Having commented about SA seeming like one big wheat farm in the Yorke Peninsula post, I am pleased to advise I was wrong! The landscape found on the Fleureiu Peninsuala is quite different from that found on the Yorke and Eyre Peninsula’s. If you’re wondering how to pronounce the name, then you’re not alone!! However, wikipedia does have the pronunciation (FLOO-ree-oh), or you could just do what one of the info centre ladies on the Eyre Peninsuala does and call it the Flu Whatever Peninsula…. Kind of fitting too given I left the peninsula with the beginnings of the flu…
I won’t continue with that preamble any longer, as I’m doing an injustice to what is a beautiful area. It is a lovely countryside of rolling hills and beautiful coastline. The green grass – quite green in the valleys but browner in the more exposed areas – feeds herds of cattle or [less commonly] sheep or has been formed into neat bales of hay still scattered over the fields. Being SA there are of course vineyards dotted around the place, and the occasional horse stud too.
Following our visit to Hahndorf, we spent Monday night at a dead end road, up high on a hill, just out of Meadows. Our target for the day was Victor Harbor, to catch up with Amanda, Ben and Noah, but rather than take the direct route we detoured over to Yankalilla and travelled down the coastline.
First stop on the coast was Second Valley which is a beautiful little cove. There was a group of school kids (maybe G12) there kayaking and building rafts and the like.
It wasn’t far around to Rapid Bay, where we stopped for lunch. There is a campground there, right on the foreshore. It’s not a soft fine sand type beach, but is still lovely nonetheless.
We headed round to Cape Jervis, where the ferry leaves for Kangaroo Island. Kangaroo Island had been recommended to us, and it would have been great to go over and see. We decided against it though given the short time frames left in our trip, and ferry costs of over $600 just to get us and the motorhome there and back.
Similar to Rapid Bay, the road heads steeply down the hill to the cape, providing some lovely views.
Just to the north of Cape Jervis is Morgans beach, and also a wind turbine farm!
From Cape Jervis we headed over to Victor Harbor. Here is the view either side of the road about 2/3rds of the way there.
If you are wondering, I haven’t been miss-spelling Harbor – yes it is American spelling as they were the ones involved in whaling here and named the place. It is a pity I didn’t capture the view coming down into Victor Harbor as it was incredibly beautiful.
We had a great time with Ben, Amanda and Noah (their 4 year old). We arrived mid arvo and we all picked up some goodies at the awesome little bakery at Port Elliot. There are lovely little bakeries at several of the various little towns throughout the peninsula. Port Elliot is just a few minutes drive from Victor Harbor – now it is basically a continuous settlement along the coast. We pulled over at picturesque Horseshoe Bay, to enjoy the bakery goodies, take in the scenery, and let the boys have a nice play together.
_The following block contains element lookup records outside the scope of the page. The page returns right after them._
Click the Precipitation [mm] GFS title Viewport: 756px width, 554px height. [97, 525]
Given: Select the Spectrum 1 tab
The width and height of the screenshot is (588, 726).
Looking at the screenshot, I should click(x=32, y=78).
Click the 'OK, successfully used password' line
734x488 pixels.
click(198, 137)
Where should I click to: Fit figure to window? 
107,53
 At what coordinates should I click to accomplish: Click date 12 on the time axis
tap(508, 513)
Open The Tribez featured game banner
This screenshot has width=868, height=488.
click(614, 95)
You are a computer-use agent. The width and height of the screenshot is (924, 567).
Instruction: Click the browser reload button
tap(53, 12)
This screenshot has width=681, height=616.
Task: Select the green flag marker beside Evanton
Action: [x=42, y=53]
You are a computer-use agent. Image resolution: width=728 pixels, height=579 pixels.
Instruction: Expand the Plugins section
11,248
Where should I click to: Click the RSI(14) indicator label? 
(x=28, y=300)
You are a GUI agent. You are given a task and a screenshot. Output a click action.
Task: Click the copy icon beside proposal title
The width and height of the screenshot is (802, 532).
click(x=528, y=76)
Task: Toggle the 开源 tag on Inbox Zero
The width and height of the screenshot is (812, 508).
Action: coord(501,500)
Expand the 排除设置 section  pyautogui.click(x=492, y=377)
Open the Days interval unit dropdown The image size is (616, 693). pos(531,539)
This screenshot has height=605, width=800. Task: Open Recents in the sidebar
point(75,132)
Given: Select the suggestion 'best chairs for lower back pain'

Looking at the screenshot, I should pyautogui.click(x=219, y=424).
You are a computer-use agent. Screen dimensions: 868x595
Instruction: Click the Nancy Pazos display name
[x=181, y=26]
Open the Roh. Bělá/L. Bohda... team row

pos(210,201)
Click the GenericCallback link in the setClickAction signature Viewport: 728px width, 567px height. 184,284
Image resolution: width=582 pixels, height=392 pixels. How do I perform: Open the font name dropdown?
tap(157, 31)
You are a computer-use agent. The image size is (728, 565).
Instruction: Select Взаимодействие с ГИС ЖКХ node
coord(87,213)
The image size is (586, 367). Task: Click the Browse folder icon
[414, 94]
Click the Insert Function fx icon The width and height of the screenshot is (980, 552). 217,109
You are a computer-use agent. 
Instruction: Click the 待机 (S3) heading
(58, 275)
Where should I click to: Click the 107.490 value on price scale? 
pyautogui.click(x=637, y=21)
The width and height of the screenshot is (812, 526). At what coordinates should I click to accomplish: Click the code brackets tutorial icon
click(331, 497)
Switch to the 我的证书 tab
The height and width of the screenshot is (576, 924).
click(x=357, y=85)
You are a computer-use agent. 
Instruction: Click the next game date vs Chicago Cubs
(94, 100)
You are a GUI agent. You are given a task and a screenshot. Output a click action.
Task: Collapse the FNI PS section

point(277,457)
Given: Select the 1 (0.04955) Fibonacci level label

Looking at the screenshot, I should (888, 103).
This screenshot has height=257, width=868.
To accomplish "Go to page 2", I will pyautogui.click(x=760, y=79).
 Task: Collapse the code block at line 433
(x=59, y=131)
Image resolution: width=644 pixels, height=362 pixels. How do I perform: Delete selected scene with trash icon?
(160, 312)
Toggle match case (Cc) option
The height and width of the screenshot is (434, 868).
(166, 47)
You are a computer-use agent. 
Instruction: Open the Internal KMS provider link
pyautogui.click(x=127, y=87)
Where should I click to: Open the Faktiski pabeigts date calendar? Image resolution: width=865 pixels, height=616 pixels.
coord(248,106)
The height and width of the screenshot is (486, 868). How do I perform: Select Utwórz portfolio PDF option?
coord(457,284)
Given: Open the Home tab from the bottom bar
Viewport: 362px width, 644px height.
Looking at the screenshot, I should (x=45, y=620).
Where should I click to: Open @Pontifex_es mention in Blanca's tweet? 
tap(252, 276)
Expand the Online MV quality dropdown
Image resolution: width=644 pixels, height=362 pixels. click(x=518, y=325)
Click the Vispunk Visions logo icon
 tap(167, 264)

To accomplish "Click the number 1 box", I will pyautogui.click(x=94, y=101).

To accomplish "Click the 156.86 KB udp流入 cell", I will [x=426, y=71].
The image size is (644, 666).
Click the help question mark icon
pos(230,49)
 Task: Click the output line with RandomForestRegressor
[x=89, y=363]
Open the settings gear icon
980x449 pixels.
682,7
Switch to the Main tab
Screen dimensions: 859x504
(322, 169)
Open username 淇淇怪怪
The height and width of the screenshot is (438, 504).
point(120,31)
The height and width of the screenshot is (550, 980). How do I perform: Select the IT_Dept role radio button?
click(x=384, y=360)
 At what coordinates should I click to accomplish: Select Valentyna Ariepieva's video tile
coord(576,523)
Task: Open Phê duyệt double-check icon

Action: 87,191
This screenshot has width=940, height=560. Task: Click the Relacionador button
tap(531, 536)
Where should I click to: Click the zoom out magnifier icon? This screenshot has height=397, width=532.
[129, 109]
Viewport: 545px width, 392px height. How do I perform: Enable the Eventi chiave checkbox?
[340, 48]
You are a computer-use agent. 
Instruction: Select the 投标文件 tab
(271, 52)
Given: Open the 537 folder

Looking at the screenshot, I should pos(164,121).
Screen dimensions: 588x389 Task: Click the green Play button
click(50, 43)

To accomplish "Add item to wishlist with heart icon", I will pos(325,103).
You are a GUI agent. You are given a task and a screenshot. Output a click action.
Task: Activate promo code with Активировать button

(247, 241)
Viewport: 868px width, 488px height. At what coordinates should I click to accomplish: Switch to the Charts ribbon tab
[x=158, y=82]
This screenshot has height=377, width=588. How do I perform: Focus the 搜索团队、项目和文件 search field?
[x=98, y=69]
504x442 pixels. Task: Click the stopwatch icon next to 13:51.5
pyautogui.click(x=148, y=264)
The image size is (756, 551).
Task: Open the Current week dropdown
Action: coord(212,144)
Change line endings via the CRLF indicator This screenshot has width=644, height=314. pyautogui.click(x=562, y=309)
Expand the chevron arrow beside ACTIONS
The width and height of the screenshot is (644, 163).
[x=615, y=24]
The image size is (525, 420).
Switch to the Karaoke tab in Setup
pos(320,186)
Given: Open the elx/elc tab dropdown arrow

We then moved over to the adjoining caravan park where we booked in for the night, while Ben picked up some fish and chips to share for dinner. Of course they batter it down here (not crumbed like in QLD), but it still tasted nice. Haven’t had great success with battered fish in QLD, but I think the batter used down here might be a little thinner. Anyway, thanks guys, it was great to catch up again and spend the evening with you. Good luck in your house hunting.
We awoke to another beautiful sunny day, and we did a walk around Horeshoe bay, and the headland to its west.
Yes, lots of nice big holiday homes down here. This place is the where wealthy Adelaidians buy holiday properties for the summer holidays! Ben reckons well over half the places down here are empty most of the year!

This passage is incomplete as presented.